The European Union is supplied with food from the country of Brazil, among others.

This has led to favoring cattle farming and the cultivation of soybeans in the Amazon region.

The necessary areas of arable land are created by clearing the rainforest. Up to now, around 20 % of the forest areas have been cleared, and a further 20 % damaged by the falling of individual trees. Up to around 80 % of the cleared areas will house cattle. Around 40 % of the meat is delivered to the EU.

In the meantime, climate change has led to a temperature increase in the southern Atlantic of around 0.5°C. The length of the rainy season in the Amazon region is thus decreased. This effect is amplified by the effects of slash-and-burn farming (so-called pyro clouds) and diminished evaporation over the areas of arable land and grazing land.

Drought catastrophes increasingly occur in the Amazon region. In the year 2005, the water level of the rivers in the Amazon basin fell below their average level of 14 to 17 meters. Many lakes in the Amazon basin have completely dried up. This resulted in fish death and water shortages.
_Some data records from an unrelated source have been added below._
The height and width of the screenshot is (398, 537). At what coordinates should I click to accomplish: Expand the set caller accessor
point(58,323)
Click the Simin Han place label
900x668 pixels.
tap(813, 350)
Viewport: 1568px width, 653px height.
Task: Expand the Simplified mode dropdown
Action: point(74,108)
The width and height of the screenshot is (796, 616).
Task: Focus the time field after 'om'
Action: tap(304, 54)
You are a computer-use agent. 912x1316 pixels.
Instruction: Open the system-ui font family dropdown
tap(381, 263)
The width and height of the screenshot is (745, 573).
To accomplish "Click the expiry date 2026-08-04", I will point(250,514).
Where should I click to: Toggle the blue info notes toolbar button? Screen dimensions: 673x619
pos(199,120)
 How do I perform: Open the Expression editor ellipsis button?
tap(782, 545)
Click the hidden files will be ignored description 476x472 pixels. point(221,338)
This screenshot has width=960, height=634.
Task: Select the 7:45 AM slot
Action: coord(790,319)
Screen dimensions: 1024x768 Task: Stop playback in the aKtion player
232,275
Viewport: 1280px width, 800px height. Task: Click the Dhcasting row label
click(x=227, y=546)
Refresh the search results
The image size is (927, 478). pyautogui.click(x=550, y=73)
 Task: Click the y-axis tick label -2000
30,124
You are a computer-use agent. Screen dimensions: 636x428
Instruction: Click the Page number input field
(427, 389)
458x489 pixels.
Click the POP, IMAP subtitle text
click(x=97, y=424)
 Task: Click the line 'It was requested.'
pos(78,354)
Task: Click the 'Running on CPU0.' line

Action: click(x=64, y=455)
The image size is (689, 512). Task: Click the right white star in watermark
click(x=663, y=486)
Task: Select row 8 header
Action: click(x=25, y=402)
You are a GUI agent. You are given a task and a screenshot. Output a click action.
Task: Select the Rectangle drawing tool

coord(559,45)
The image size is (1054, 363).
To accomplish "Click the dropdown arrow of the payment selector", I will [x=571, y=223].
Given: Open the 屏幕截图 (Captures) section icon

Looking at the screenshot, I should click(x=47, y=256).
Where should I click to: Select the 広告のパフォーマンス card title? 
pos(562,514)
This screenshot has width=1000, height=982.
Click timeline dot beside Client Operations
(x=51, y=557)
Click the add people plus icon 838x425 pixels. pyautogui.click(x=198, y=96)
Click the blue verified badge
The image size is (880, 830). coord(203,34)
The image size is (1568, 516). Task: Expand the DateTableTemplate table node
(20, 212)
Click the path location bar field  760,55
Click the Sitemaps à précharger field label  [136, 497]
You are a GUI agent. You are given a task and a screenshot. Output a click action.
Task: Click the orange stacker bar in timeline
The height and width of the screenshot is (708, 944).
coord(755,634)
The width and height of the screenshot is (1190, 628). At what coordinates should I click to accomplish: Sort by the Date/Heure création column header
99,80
In total, around 500,000 people were directly or indirectly affected by the consequences of this drought.

For a total damage of the rainforest in the Amazon region of around 50 %, a dangerous limit value is exceeded; the same is true for three successive years of drought. The entire Amazon basin then changes irretrievably into a savannah or desert. The existence of around 30,000 types of plants, 2,500 types of trees and 3,000 fish species is at stake.

As a result of the gradual death of the Amazonian rainforest, an abrupt rise in carbon dioxide concentration in the atmosphere by 10 times the yearly value must be taken into account. At the same time, the rise in average surface temperatures in the southern Atlantic is accelerated. The number and strength of hurricanes is expected to rise.

Even today, the expansion of cattle farming and the cultivation of soybeans in the Amazon region is leading to substantial methane emissions and thus to an increase in the greenhouse effect.